Anthropology and Biological Science; Mentors - Jerry DeSilva and Mark McPeek


Klara Komza

Klara Komza

Klara is an evolutionary anthropologist whose research focuses on skeletal shape variation in our extinct human relatives. Using quantitative genetics, a computational method derived from evolutionary biology, she investigates the evolutionary forces that shaped this diversity as our ancestors started walking upright and populating the world. As a Neukom Fellow, she will reconstruct the evolutionary forces that contributed to the diversification of our closest extinct relatives, members of the genus Homo. This genus encompasses a broad range of species, some more similar to modern humans than others, but their evolutionary history is unresolved. Klara will shed light on how these extinct relatives diversified as they evolved in Africa and dispersed to the rest of the world.

Lexi Palmer

Government and Computer Science; Mentors - Jennifer Jerit, Brendan Nyhan, and Soroush Vosoughi


Lexi Palmer

Lexi Palmer

Lexi studies the question of trust in politics: why citizens trust the institutions, representatives, and information that they do. This work incorporates a wide variety of methodology, including qualitative field work, original survey experiments, and developing novel tools for natural language processing. Her dissertation work focused on narratives as a mechanism of trust building, a project served by a new method for measuring the structure of a story in text. Other work has included a comparative study of political cynicism and work on the role of Large Language Models (LLMs) in political discussions.
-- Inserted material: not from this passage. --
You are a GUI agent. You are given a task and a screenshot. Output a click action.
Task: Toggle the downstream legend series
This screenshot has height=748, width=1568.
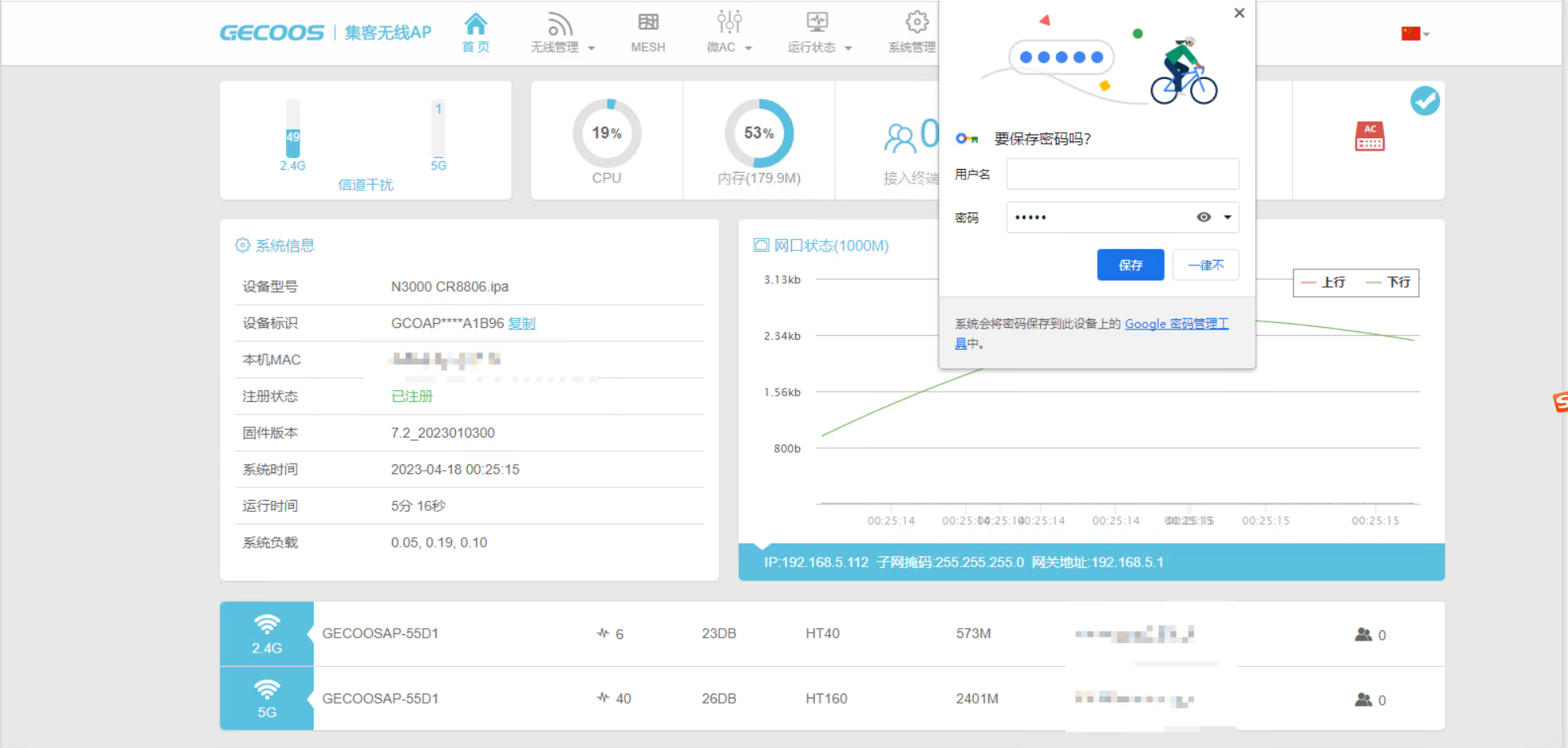click(1389, 283)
As a Neukom Fellow, Lexi builds on this work with a particular focus on: how politicians represent morality in text, narratives as communicating personal efficacy, and how LLMs can be used effectively in social science research.

Tyler Shoemaker

English, Creative Writing, Math and QSS; Mentors - James Dobson and Daniel Rockmore


Tyler Shoemaker

Typer Shoemaker

Tyler Shoemaker develops critical approaches to natural language processing (NLP). A digital humanist, he focuses on how NLP crosscuts the interpretive and theoretic frameworks of literary and media studies. He took a PhD with a dissertation on the poetics of machine reading and has since worked on a wide variety of data-driven projects. As a Neukom Fellow, Tyler conducts research on the rise of large language models. On the one hand, this means situating such models within a broader, media-historical account of NLP. On the other, it entails concrete experimentation aimed at testing what purchase contemporary language modeling might have on interpretive practice.

Lynee Turek-Hankins

Engineering and Earth Sciences; Mentors - Klaus Keller, Erin Mayfield, and Erich Osterberg


Lynee Turek-Hankin

Lynee Turek-Hankin

Lynée Turek-Hankins studies equitable climate change adaptation and mitigation responses for the interconnected housing and energy sectors. Her data-driven research approach is decision-relevant and rooted in collaborations with diverse stakeholders, such as state and municipal governments and community groups. During her PhD, Lynée combined data science and co-production to identify multisector drivers of residential extreme heat risk and assess response opportunities for the housing–energy nexus. She also studied procedural justice in knowledge production and decision-making processes. Lynée is an adjunct researcher at the RAND Corporation and was a chapter author for the Fifth U.S. National Climate Assessment. As a Neukom fellow, Lynée will experiment with emerging computational causal analysis and decision science techniques to evaluate the efficacy and equity impacts of responses for the housing-energy nexus and analyze how different interventions, sources of uncertainty, and objectives influence decision making. Lynée received her PhD from the University of Miami in environmental science and policy and her B.S.E. in mechanical engineering from Stanford University.